Stiftung Brandenburgische Gedenkstätten Gedenk‑ und Begegnungsstätte Leistikowstraße Potsdam

Taschenspiegel von Hergart Wilmanns

Aus einer kleinen Spiegelscherbe, die sorgfältig in ein mit rotem Blumenstoff verzierten Pappetui eingeklebt wurde, entstand auf diese Weise ein kleiner aufklappbarer Taschenspiegel. Der mit Bleistift in kyrillisch und lateinisch in der Deckelinnenseite eingeschriebene Name „Wilmanns“ deutet auf ihre einstige Besitzerin: Hergart Wilmanns, die den Spiegel im sowjetischen Strafarbeitslager Workuta nutzte.
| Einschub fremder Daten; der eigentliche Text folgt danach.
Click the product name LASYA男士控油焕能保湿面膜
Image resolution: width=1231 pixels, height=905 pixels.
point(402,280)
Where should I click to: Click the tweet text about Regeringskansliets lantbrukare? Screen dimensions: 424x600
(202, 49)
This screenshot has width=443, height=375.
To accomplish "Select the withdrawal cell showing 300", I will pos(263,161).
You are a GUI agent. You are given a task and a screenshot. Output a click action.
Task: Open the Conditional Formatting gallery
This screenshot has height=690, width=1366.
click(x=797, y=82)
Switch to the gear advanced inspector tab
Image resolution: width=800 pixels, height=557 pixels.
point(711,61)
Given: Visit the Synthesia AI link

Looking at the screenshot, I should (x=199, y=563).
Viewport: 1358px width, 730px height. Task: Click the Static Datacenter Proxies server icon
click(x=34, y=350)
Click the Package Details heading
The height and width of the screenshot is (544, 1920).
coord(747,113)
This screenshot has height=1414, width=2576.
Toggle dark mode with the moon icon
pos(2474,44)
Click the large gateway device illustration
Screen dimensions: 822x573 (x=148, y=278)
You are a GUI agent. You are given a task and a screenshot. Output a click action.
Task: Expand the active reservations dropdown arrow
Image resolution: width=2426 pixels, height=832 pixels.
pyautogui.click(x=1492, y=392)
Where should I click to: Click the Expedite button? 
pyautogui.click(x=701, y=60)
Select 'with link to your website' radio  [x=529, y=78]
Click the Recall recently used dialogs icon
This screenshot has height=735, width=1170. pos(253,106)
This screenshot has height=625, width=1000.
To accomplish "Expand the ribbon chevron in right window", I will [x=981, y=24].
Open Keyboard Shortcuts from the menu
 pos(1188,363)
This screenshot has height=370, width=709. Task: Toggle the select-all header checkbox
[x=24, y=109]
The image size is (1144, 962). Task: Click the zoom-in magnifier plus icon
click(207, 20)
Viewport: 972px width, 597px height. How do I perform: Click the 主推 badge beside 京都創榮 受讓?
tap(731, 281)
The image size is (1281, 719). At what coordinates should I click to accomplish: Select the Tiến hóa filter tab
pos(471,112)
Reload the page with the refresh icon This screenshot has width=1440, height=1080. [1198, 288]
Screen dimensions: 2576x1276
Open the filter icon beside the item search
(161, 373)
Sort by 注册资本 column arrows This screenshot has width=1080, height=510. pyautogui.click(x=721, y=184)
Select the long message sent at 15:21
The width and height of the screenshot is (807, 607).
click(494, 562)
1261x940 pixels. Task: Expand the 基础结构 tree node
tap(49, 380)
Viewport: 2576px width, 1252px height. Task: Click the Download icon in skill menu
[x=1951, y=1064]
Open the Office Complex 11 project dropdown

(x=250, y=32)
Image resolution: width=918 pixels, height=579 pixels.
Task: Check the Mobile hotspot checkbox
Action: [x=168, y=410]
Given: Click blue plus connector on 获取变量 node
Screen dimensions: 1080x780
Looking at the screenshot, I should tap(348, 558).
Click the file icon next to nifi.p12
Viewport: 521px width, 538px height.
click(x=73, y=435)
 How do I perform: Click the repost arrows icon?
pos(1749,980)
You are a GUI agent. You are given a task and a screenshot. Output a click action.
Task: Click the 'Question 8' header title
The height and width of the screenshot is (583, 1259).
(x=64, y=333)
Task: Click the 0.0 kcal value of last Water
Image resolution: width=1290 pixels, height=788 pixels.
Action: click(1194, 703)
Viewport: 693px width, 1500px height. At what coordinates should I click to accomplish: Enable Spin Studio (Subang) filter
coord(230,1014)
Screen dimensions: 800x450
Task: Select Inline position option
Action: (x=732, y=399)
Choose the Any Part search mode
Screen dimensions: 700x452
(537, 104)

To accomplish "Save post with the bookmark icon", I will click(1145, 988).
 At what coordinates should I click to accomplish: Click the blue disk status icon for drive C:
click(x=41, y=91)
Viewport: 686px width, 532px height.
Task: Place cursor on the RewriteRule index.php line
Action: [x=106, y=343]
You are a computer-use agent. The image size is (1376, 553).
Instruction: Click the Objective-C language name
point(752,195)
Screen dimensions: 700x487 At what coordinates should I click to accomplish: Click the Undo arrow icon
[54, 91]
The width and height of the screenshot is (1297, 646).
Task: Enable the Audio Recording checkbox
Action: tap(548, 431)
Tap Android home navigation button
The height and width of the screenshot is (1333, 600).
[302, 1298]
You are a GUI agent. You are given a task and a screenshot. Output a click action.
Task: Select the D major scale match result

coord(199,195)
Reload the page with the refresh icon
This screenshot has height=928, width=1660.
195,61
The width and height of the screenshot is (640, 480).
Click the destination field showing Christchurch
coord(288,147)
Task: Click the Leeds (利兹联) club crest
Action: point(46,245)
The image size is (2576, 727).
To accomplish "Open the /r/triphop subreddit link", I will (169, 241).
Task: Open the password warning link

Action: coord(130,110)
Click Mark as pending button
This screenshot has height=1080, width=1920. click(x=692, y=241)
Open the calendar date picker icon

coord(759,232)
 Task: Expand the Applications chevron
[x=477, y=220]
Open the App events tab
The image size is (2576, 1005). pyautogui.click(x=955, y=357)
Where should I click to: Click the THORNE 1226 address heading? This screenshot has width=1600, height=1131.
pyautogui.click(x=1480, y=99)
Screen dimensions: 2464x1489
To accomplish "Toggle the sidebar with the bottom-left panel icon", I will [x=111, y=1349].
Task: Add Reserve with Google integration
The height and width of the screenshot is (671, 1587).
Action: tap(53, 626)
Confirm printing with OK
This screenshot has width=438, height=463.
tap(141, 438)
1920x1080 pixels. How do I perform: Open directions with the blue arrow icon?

Hergart Wilmanns entstammt einer Akademikerfamilie und lebte nach dem Krieg mit Ihrer Mutter in Marknaundorf an der Elbe. Im Mai 1947 lockte ein sowjetischer Militärangehöriger die 19-Jährige unter einem Vorwand von zu Hause weg. Kurz darauf fand sie sich in Gewahrsam des sowjetischen Geheimdienstes wieder. Nach einer Woche überstellte dieser Hergart Wilmanns in das Gefängnis der sowjetischen Militärspionageabwehr in der Potsdamer Leistikowstraße. Aufgrund der Kontakte ihrer Familie zu einem britischen Offizier wurde ihr Spionage für den englischen Geheimdienst vorgeworfen. Sieben Monate verbrachte sie in Potsdam in Untersuchungshaft. Ein Sondergericht in Moskau verurteilte sie aus der Ferne und nur anhand der Aktenlage wegen Spionage zu 10 Jahren Haft in einem Strafarbeitslager, eine Verhandlung hatte nicht stattgefunden. Über das Speziallager Torgau verbrachte der Geheimdienst die junge Frau im Spätwinter 1948 in das GULAG-Lager Workuta, wo sie zur Arbeit in der Krankenstation eingesetzt wurde.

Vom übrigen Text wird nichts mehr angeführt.